Prof. Dr. David Leitner
David Leitner carried out his undergraduate studies in chemical engineering and chemistry at Cornell University, then pursued graduate work in chemical physics at the University of Chicago, where he received his Ph.D. for theoretical studies of dynamic and thermodynamic properties of rare gas clusters working with R. Stephen Berry. He was a National Science Foundation Postdoctoral Fellow and Alexander von Humboldt Fellow at the University of Heidelberg, where he worked with Lorenz Cederbaum, later a research associate at the University of Illinois at Urbana-Champaign, where he worked with Peter Wolynes. Since 2000 he has been at the University of Nevada, Reno, where he is currently Professor of Chemistry and Director of the Chemical Physics Program.
David Leitner is a Fellow of the American Physical Society. He was awarded a Camille and Henry Dreyfus New Faculty Award for distinguished new faculty in the chemical sciences in 2000 and a Research Innovation Award from the Research Corporation in 2001. Leitner served as Secretary/Treasurer of the American Physical Society's Division of Chemical Physics from 2010 to 2013.
Areas of research include theoretical and computational studies of energy flow in molecules, particularly in large biological molecules, and its influence on chemical reaction kinetics. Other areas include theoretical approaches to address thermal transport on the nanoscale, and computational studies of terahertz spectroscopy and dynamics of solvated biomolecules.
- “Communication maps computed for homodimeric hemoglobin: Computational study of water-mediated energy transport in proteins,” R. Gnanasekaran, J. K. Agbo and D. M. Leitner, J. Chem. Phys. 135, art. No. 065103, pp. 1 - 10 (2011).
- “Frequency resolved communication maps for proteins and other nanoscale materials,” D. M. Leitner, J. Chem. Phys. 130, 195101 pp. 1 - 9 (2009).
- Proteins: Energy, Heat and Signal Flow, D. M. Leitner and J. E. Straub, eds., (Taylor and Francis Press, Boca Raton, 2009).
- “Energy flow in proteins,” D. M. Leitner, Ann. Rev. Phys. Chem. 59, 233 – 259 (2008).
- “Vibrational energy transfer and heat conduction in a protein,” X. Yu and D. M. Leitner, J. Phys. Chem.
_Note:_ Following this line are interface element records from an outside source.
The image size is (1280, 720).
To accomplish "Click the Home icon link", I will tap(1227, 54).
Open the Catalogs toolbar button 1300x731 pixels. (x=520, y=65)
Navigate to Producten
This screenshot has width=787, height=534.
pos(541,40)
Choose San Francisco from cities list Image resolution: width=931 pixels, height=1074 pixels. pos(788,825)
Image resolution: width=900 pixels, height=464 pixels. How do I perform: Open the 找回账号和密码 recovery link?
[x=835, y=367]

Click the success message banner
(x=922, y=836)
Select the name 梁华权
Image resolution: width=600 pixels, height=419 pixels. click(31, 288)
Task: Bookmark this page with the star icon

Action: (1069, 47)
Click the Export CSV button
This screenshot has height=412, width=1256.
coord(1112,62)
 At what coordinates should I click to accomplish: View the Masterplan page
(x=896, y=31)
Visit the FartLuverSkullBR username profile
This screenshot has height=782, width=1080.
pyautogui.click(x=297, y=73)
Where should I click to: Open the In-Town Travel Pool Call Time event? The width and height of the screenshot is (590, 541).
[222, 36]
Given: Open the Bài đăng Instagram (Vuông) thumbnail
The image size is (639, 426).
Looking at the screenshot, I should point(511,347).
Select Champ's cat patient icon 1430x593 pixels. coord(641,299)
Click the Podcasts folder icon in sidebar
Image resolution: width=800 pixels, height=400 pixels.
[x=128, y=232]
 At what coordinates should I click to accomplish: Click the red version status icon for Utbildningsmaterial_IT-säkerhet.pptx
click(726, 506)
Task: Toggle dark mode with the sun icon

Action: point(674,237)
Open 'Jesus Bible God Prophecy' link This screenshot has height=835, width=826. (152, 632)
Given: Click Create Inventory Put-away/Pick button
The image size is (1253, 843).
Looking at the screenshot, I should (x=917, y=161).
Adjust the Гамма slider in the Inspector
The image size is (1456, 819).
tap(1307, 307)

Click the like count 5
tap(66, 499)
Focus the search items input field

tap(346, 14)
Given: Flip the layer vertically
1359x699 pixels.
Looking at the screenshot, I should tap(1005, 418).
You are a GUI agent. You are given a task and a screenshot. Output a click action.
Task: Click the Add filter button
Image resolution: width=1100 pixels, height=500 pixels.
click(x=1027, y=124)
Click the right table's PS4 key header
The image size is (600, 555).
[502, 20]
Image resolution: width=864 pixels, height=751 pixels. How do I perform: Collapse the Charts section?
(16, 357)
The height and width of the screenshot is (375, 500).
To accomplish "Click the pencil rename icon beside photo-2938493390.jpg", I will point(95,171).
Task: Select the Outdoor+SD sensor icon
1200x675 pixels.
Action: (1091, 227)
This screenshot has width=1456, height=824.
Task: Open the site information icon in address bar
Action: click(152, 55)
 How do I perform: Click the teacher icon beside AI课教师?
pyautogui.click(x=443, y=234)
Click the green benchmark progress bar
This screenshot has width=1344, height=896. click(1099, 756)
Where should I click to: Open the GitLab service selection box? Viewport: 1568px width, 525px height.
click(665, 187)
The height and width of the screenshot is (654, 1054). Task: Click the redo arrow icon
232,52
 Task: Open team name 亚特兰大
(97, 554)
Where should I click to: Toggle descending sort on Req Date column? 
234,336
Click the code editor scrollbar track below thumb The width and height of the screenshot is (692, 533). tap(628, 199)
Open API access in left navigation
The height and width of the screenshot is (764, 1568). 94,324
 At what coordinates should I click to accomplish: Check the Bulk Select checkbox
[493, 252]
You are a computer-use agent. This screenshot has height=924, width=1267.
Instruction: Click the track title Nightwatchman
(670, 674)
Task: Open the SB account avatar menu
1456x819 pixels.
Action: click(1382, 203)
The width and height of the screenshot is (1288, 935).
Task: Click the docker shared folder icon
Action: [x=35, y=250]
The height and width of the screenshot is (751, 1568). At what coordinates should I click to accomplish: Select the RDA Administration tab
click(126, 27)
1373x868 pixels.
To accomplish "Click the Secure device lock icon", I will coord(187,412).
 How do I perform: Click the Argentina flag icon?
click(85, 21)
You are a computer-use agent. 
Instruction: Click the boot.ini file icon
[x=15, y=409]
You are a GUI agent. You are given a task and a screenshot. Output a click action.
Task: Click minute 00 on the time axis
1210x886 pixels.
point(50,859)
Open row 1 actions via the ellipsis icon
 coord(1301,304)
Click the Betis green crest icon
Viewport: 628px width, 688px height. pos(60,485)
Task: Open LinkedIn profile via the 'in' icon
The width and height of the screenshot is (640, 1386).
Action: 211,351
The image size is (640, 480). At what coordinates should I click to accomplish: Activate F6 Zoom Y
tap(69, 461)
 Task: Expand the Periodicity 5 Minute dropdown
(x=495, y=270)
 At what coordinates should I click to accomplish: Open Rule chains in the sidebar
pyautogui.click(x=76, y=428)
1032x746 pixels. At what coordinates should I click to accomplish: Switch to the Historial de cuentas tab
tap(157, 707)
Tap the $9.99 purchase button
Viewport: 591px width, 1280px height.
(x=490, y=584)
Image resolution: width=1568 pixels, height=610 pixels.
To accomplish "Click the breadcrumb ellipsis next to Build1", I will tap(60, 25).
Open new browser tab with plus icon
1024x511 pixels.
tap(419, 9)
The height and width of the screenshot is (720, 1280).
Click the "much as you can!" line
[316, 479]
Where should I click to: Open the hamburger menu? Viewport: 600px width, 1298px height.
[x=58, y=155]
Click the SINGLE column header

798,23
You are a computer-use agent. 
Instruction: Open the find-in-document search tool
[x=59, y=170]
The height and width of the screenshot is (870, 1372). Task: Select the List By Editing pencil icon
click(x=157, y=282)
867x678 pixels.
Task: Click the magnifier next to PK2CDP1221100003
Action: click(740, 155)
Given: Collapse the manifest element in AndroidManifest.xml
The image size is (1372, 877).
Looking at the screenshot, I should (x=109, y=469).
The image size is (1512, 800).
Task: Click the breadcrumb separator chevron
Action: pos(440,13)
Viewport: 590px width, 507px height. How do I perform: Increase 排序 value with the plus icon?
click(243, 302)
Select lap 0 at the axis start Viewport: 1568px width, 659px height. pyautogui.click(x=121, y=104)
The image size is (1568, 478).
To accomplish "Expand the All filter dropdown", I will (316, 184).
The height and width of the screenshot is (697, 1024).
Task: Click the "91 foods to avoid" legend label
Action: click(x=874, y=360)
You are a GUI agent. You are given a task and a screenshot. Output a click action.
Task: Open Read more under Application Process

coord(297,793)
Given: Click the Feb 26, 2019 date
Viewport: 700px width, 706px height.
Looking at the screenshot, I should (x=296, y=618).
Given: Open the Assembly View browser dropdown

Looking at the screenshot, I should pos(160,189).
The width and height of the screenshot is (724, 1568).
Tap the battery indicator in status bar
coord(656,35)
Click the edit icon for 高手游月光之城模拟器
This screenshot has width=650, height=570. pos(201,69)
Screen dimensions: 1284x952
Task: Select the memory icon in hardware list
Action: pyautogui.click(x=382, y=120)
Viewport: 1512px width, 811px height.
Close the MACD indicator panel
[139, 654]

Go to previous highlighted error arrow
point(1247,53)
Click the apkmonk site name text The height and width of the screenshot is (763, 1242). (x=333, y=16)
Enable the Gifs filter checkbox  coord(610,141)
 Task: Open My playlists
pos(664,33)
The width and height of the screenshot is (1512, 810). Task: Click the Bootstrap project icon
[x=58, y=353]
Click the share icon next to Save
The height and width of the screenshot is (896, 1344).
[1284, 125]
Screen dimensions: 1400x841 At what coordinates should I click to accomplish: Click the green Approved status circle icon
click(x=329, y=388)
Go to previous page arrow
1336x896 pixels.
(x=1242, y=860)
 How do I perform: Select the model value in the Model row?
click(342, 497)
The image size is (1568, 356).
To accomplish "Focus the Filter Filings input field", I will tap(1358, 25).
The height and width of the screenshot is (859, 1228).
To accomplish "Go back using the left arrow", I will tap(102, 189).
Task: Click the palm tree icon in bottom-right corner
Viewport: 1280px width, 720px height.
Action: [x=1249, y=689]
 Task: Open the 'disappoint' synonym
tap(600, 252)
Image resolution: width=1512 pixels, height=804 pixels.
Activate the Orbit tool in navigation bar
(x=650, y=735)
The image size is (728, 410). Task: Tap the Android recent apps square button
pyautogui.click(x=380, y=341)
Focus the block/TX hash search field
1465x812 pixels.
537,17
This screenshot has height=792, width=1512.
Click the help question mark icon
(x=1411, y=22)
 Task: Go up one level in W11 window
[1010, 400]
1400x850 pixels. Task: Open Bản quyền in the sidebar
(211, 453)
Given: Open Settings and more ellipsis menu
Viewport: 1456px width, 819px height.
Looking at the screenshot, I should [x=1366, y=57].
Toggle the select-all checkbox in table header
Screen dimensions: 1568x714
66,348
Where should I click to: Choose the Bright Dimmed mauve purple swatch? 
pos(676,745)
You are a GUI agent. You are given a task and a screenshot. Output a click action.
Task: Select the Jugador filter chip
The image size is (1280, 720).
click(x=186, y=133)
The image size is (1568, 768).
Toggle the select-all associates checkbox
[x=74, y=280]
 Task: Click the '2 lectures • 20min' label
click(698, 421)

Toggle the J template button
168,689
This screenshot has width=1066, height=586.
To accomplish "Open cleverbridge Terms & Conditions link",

B 107, 1698 - 1707 (2003).
Energy flow and signaling in proteins
Proteins, the molecular machines of the cell, exhibit highly anisotropic energy transport, enabling signaling between different parts of the molecule. Communication between remote regions can facilitate chemical reactions at reactive sites. We are developing computational methods to explore signaling between distant sites on a protein, which we plan to apply while at FRIAS to map out signaling pathways of several proteins and peptides that are either currently or will soon be studied experimentally. To help interpret time-resolved spectroscopic studies of signaling in proteins we plan to calculate communication maps for villin headpiece and the WW domain. We also plan on calculating the response time of local experimental probes of vibrational energy transport in peptides, key to the interpretation of many time-resolved spectroscopic studies of energy transport in biological molecules.